— Task details —
Copy out every line below that contains the word "green", matching its case exactly.

Records:
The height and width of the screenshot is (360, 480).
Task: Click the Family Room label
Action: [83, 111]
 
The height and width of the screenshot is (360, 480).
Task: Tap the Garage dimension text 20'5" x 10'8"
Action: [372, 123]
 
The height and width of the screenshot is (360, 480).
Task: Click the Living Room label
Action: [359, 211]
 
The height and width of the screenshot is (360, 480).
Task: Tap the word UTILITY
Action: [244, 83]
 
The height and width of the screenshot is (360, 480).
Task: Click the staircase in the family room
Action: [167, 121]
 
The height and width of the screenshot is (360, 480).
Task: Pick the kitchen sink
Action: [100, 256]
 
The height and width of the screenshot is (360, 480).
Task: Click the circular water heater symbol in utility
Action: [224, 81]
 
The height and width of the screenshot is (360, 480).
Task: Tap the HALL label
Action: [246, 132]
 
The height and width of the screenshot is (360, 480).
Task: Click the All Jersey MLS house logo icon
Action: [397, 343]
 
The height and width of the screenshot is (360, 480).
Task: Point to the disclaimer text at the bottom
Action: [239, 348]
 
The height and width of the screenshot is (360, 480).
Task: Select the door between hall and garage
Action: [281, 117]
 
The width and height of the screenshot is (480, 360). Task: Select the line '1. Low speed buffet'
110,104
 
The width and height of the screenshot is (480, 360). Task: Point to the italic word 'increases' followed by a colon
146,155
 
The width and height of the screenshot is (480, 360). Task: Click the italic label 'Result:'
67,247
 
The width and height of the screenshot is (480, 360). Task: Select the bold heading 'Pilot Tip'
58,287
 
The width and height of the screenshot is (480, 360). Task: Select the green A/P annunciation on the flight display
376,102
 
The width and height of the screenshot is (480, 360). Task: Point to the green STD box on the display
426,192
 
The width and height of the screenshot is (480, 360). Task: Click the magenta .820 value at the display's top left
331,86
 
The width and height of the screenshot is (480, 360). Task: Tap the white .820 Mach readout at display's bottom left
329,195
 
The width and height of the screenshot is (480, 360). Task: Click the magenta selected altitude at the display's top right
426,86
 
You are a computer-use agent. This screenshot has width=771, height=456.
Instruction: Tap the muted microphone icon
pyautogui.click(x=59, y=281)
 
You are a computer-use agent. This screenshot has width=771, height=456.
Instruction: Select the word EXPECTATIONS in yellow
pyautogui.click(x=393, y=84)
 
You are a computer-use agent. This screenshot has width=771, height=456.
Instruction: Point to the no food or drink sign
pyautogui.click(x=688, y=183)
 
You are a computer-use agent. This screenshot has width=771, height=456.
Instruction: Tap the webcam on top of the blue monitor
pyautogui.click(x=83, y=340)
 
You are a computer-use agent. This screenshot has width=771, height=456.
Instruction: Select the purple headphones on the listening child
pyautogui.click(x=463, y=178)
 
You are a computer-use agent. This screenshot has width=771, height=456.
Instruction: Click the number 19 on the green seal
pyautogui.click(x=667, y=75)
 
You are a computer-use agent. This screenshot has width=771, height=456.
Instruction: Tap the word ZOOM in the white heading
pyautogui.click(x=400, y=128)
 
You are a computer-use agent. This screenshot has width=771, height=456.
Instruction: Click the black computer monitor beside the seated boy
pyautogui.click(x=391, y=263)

— Exercise response —
The width and height of the screenshot is (480, 360). Task: Select the green A/P annunciation on the flight display
The width and height of the screenshot is (480, 360). Task: Point to the green STD box on the display
Instruction: Click the number 19 on the green seal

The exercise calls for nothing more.